Ya no soy amigo de los centros comerciales. De hecho, evito entrar en ellos a menos que sea estrictamente necesario. Recientemente, tuve que visitar uno después de más de una década sin pisar. La razón era práctica: necesitaba comprar una cuna para mi nieto y, tras una búsqueda fallida en otros comercios, me vi obligado a adentrarme en este universo de luces frías y vitrinas interminables.

Al caminar por los pasillos, me invadió la misma sensación de desapego que siempre he tenido hacia estos lugares. No encontré encanto en sus espacios. Sentí que ya no son un sitio de encuentro. Y, sin embargo, había gente. ¿Qué los atrae? ¿Es la costumbre, la comodidad o la falta de opciones en sus barrios?

Recuerdo que, hace unos 10 años, salir a un centro comercial era casi un evento familiar. Se trataba de una salida planeada, donde se podía comprar, comer y hasta ir al cine. Hoy, con la posibilidad de hacer casi todo esto desde casa con solo unos clics, me pregunto si estos espacios tienen aún algún propósito real en la ciudad contemporánea. La respuesta no es sencilla, pero es claro que los hábitos de consumo han cambiado, y con ellos, los espacios que frecuentamos.

Un modelo en declive

Hace años, los centros comerciales representaban el epicentro de la vida urbana. Eran más que lugares de compra: eran puntos de encuentro, refugios climáticos y hasta destinos turísticos. Pero la ciudad ha cambiado, y con ella, nuestras costumbres. Hoy, la calle ofrece mejores opciones. Cafés acogedores, pequeños restaurantes con identidad, librerías independientes y mercados locales han demostrado que el comercio puede ser una experiencia cercana y con carácter.

No soy el único que se siente así. Muchos han migrado hacia un estilo de vida que privilegia lo auténtico. Comprar en línea es más eficiente, y cuando se busca una experiencia social, las plazas y las calles vibrantes ofrecen mucho más que los corredores artificiales de un centro comercial.

Otra razón de este declive es la falta de diferenciación. Es difícil encontrar un centro comercial que realmente se distinga de otro. Las mismas marcas, los mismos diseños arquitectónicos, la misma frialdad en su disposición. A medida que las ciudades buscan recuperar su esencia a través de espacios abiertos y dinámicos, los centros comerciales parecen quedar atrapados en un modelo anacrónico.

A pesar de mi escepticismo, reconozco que los centros comerciales pueden tener futuro si se transforman. Deben dejar de ser cajas cerradas y convertirse en espacios vivos, integrados con la ciudad. En otros países, ya vemos ejemplos de centros comerciales que incorporan parques, galerías de arte, espacios de coworking y una oferta gastronómica que escapa de las grandes cadenas. Esa es la única manera en que podrían volver a ser relevantes.
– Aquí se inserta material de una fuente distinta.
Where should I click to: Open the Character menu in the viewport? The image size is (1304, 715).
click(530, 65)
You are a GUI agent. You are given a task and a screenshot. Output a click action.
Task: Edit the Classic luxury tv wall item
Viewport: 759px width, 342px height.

En ciudades como Nueva York, por ejemplo, la vida comercial no está encerrada en edificios climatizados, sino que se despliega por calles vibrantes donde cada tienda, café o restaurante ofrece algo distinto. Quizás es ahí donde radica la diferencia: los centros comerciales han olvidado que las personas buscan experiencias, no solo lugares para gastar dinero.

Si los centros comerciales no evolucionan, corren el riesgo de convertirse en elefantes blancos, enormes estructuras sin sentido en un mundo que ya no los necesita como antes. Pero si logran integrarse con la vida urbana y ofrecer algo más que tiendas, quizás aún tengan oportunidad.

Tal vez la solución no sea eliminarlos, sino reinventarlos. ¿Podrían transformarse en centros culturales? ¿En espacios de encuentro donde el arte, la música y el comercio independiente tengan cabida? Si lograran romper con la monotonía, quizá volverían a tener sentido.

Por ahora, seguiré evitando los centros comerciales. La ciudad, con sus calles llenas de vida y sorpresas, me ofrece mucho más de lo que cualquier pasillo climatizado podría darme.